:: Source records

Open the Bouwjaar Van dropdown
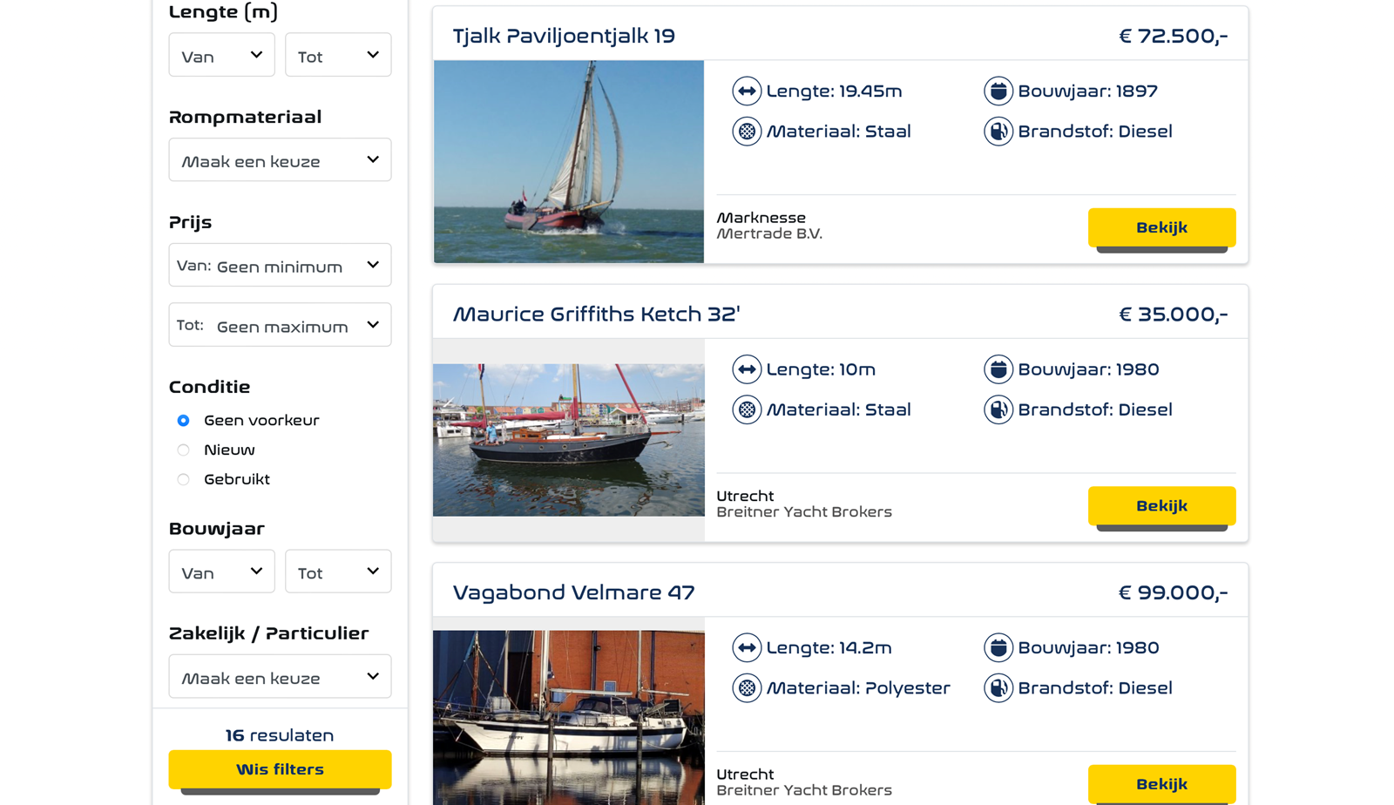The height and width of the screenshot is (805, 1394). point(221,572)
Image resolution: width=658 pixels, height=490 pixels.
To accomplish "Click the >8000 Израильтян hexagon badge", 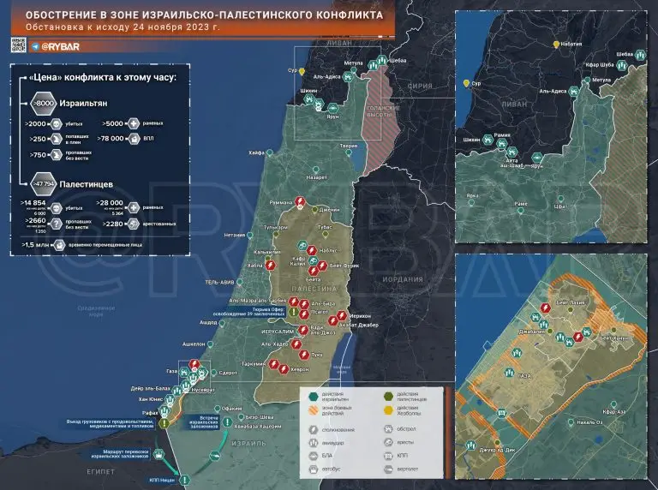I will click(x=42, y=103).
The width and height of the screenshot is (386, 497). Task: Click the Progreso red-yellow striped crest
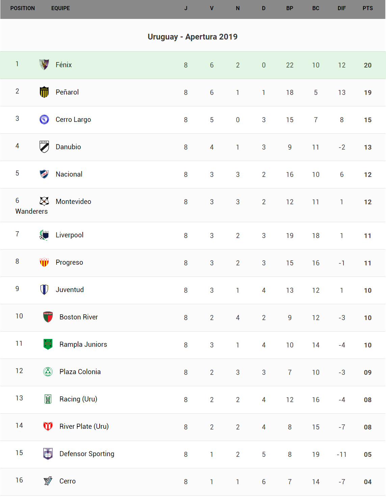coord(44,262)
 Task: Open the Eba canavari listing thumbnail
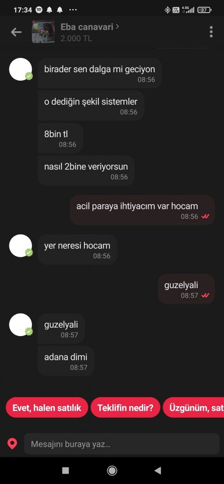point(43,32)
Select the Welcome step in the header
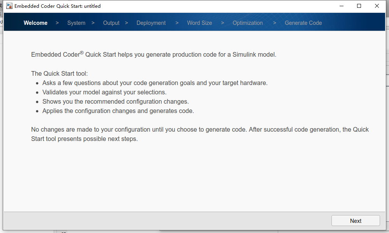The width and height of the screenshot is (389, 233). point(35,23)
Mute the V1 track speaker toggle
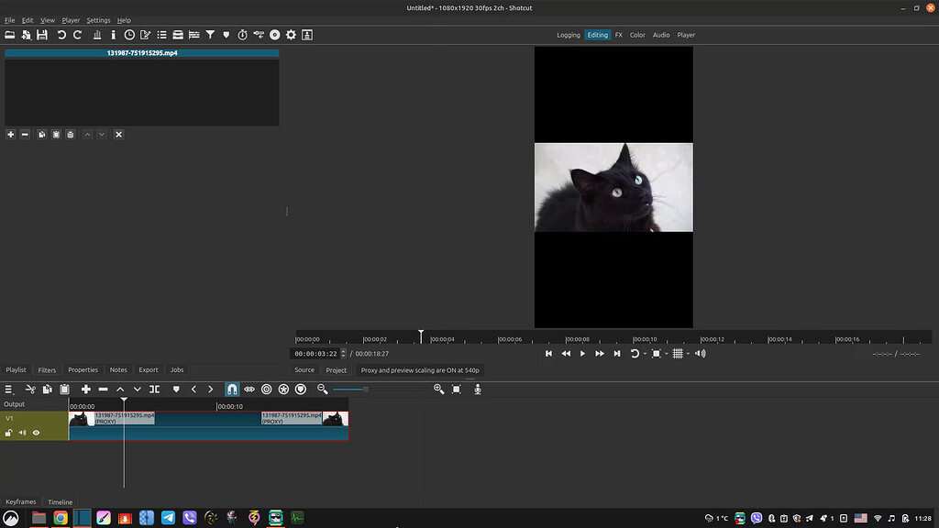Screen dimensions: 939x528 tap(21, 433)
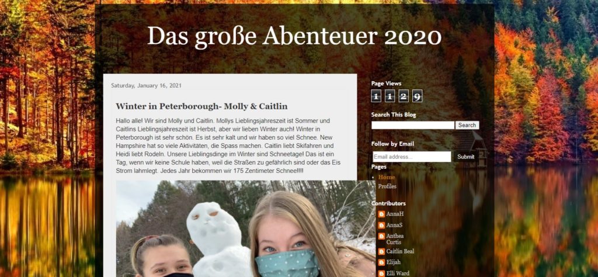
Task: Open the Profiles page link
Action: (387, 186)
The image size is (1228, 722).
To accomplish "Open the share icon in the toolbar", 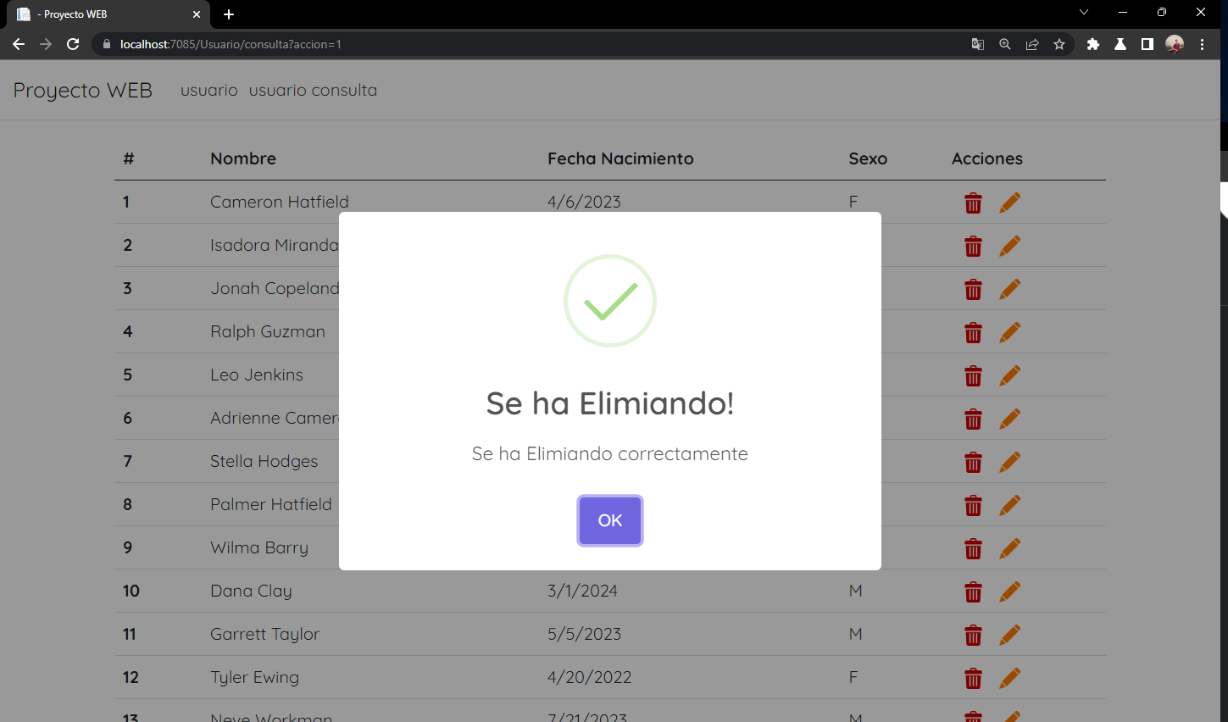I will [x=1032, y=44].
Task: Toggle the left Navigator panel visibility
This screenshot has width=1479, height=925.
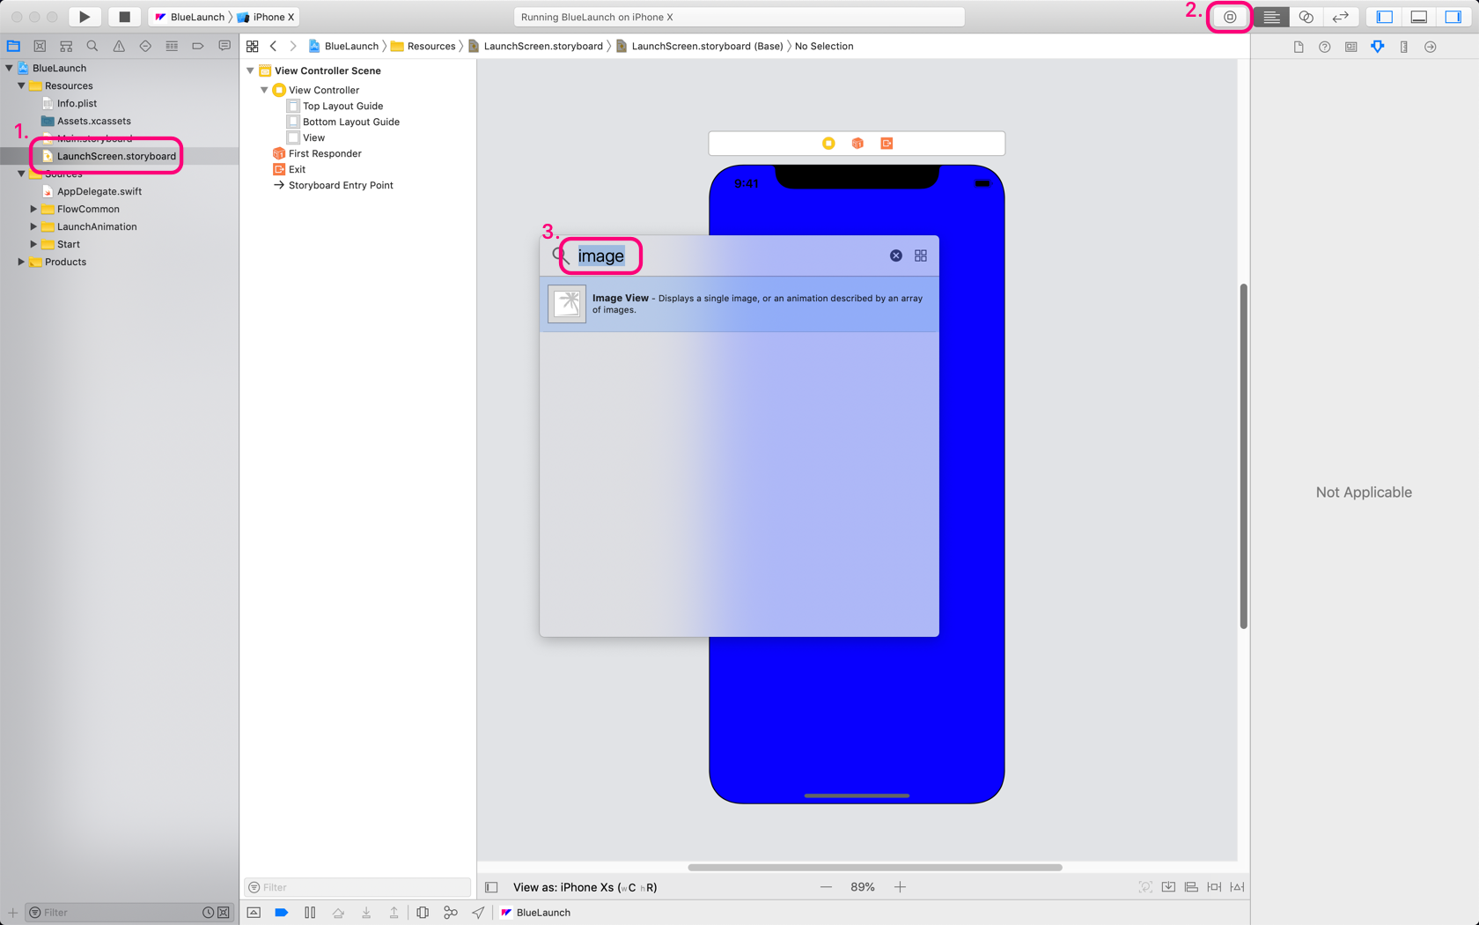Action: [x=1383, y=16]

::::

Goal of the exercise: Copy word for word the lines between the one containing "The width and height of the screenshot is (386, 497)." and the one containing "point(43,32)", inclusive, leaving the pictures out of your answer.

Correct result:
The width and height of the screenshot is (386, 497). Task: Click the Progreso red-yellow striped crest
coord(44,262)
 Task: Open the Eba canavari listing thumbnail
point(43,32)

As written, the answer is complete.